I love brioche!! How can you beat the oh so soft and rich interior of a bread that is made with so much butter? Well, I think spread a bit more butter on a slice and add a touch of fresh raspberry jam! This dough is hard to work with and I recommend making the dough by stand mixer, because you will get unbelievably frustrated if you try to make it by hand. It takes a very long time to knead by machine and you can use either the paddle attachment or the dough hook. I say start with the paddle attachment and if you feel it becomes too hard for the paddle switch to the hook towards the end. This recipe is adapted from Peter Reinhart’s: The Bread Baker’s Apprentice
- ½ cup (2.25 ounces) unbleached bread flour
- 2 tsp. (.22 ounces) instant yeast
- ½ cup (4 ounces) whole milk, lukewarm
Final Dough Ingredients:
- 5 large eggs, slightly beaten
- 3 cups (13.75 ounces) unbleached bread flour
- 2 TB (1 ounce) sugar
- 1 ¼ tsp. (.31 ounce) salt
- 1 cup (8 ounces, 2 sticks) unsalted butter, at room temperature
- Add the eggs to the sponge and whisk or beat on medium speed with the paddle attachment until smooth. In a separate bowl, stir together the flour, sugar, and salt. Add this mixture to the sponge and eggs and stir until all the ingredients are hydrated and evenly distributed. Let this mixture rest for 5 minutes so that the gluten can begin to develop. Then, while mixing with a large spoon, work in a quarter of the butter. Turn the dough out onto a counter and knead the dough by hand or mix with the paddle attachment of a stand mixer. This dough will be particularly sticky but resist the urge to add more flour. When the dough begins to smooth out and become tighter it is time to add another quarter of the butter. Allow the butter to assimilate into the dough before adding more butter. Add in the last quarters of butter one at a time and allow to fully combine after each addition. The finished dough will be very soft and smooth.
- Line a sheet pan with parchment paper and mist lightly with cooking spray. Transfer the dough to the sheet pan, spreading it to form a large, thick rectangle measuring about 6 inches by 8 inches. Mist the top of the dough with cooking spray and cover the pan with plastic wrap. Place the pan immediately into the refrigerator and allow to rest overnight or for at least 4 hours before shaping.
- Remove the dough from the refrigerator and shape it into mini brioche a` tete or larger loaves. Mist the tops of the dough with cooking spray and loosely cover with plastic wrap.
- Proof the dough until it nearly fills the molds or loaf pans, 1 ½-2 hours for smaller shapes and longer for larger shapes. Gently brush the tops with egg was. Cover the dough with plastic wrap that is lightly oiled and continue to proof for another 15-30 minutes or until the dough fills the molds or pans.
- Preheat the oven to 400 degree with oven rack on the middle shelf for the small brioche shapes or 350 for the full loafs.

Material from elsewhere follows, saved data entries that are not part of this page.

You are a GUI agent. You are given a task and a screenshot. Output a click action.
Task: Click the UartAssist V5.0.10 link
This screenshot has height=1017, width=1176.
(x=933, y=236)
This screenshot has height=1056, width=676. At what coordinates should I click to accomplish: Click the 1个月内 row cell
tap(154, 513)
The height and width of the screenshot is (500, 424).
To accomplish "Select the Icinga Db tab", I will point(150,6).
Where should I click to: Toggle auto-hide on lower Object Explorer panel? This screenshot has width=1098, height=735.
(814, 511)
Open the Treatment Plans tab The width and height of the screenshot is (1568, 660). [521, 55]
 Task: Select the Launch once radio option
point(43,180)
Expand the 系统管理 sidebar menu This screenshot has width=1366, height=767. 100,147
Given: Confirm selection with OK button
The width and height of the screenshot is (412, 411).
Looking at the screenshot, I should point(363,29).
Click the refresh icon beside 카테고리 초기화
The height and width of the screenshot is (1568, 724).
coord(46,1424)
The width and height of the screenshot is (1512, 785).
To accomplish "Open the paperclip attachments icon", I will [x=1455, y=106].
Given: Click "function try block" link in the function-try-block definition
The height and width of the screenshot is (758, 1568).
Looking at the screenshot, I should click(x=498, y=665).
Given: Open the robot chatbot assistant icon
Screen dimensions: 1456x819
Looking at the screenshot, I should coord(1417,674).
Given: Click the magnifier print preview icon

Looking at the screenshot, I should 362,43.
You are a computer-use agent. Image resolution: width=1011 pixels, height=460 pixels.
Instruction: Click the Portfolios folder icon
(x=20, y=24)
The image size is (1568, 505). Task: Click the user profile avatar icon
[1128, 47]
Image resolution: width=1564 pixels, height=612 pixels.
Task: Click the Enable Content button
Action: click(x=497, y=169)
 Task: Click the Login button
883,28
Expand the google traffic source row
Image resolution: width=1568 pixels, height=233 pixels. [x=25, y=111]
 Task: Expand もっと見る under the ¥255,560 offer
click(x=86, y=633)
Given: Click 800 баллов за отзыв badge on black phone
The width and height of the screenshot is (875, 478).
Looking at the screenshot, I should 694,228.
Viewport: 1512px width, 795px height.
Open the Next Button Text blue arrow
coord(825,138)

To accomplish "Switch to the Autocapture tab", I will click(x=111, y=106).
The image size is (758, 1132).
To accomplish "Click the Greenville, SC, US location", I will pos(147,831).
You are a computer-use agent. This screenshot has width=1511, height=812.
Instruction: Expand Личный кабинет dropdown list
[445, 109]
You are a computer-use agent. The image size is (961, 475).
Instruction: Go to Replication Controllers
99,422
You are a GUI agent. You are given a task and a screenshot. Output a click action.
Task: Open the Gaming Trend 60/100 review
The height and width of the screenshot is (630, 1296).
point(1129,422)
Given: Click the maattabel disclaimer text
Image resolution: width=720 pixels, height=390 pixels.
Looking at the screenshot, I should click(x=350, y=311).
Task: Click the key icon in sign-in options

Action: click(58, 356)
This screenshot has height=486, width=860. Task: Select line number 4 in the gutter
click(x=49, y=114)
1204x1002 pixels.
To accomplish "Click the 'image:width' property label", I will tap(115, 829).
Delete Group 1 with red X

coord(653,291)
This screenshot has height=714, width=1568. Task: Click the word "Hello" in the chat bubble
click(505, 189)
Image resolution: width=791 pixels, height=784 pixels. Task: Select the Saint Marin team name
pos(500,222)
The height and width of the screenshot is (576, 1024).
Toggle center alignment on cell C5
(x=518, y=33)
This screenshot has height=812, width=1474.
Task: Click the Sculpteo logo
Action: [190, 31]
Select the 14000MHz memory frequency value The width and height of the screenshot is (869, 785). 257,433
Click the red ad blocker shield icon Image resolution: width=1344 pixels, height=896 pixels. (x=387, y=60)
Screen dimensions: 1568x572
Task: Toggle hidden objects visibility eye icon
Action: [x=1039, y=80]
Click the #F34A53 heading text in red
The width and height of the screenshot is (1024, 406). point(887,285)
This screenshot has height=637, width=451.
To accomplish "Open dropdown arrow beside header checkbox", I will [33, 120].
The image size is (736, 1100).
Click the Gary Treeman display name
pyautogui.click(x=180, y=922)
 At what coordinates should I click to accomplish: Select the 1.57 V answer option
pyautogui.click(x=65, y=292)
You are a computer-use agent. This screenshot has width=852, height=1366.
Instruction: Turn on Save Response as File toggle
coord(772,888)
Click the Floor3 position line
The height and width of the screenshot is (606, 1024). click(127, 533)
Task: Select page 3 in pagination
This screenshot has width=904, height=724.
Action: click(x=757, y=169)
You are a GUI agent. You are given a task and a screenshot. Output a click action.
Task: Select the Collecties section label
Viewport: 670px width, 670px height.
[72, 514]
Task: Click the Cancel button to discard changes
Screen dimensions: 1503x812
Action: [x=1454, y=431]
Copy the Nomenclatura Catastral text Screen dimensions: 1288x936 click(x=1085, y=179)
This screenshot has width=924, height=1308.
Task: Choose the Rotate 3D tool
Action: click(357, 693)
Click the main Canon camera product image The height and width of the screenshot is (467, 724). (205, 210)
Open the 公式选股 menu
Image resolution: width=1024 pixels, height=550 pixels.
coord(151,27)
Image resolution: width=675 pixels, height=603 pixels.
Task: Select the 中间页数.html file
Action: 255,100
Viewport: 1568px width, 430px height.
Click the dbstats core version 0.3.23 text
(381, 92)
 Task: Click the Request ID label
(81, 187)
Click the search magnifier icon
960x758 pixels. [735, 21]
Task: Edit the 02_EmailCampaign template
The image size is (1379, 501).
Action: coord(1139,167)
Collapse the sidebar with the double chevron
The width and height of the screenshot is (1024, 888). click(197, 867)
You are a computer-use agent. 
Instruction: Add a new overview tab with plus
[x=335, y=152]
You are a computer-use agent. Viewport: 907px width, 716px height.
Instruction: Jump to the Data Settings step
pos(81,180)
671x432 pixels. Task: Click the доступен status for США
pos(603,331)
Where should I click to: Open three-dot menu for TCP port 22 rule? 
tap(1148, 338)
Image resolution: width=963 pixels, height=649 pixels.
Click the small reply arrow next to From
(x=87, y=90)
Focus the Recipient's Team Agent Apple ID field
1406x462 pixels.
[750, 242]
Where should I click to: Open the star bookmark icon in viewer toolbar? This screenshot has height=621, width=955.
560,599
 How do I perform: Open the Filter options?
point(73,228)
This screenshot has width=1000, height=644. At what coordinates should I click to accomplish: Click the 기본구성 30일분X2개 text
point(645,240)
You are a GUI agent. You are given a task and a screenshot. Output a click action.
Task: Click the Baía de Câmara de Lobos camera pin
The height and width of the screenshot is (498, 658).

- Bake the brioche for 15-20 minutes for the small brioche and 35-50 minutes for the larger loaves. The internal temperature should register above 180 degrees for the small ones and about 190 for the larger shapes. The bread will sound hollow when thumped on the bottom.
- Remove the brioches or loaves from the pans as soon as they come out of the oven and cool on a wire rack for at least 20 minutes for the small brioches and 1 hour for the larger loaves before serving.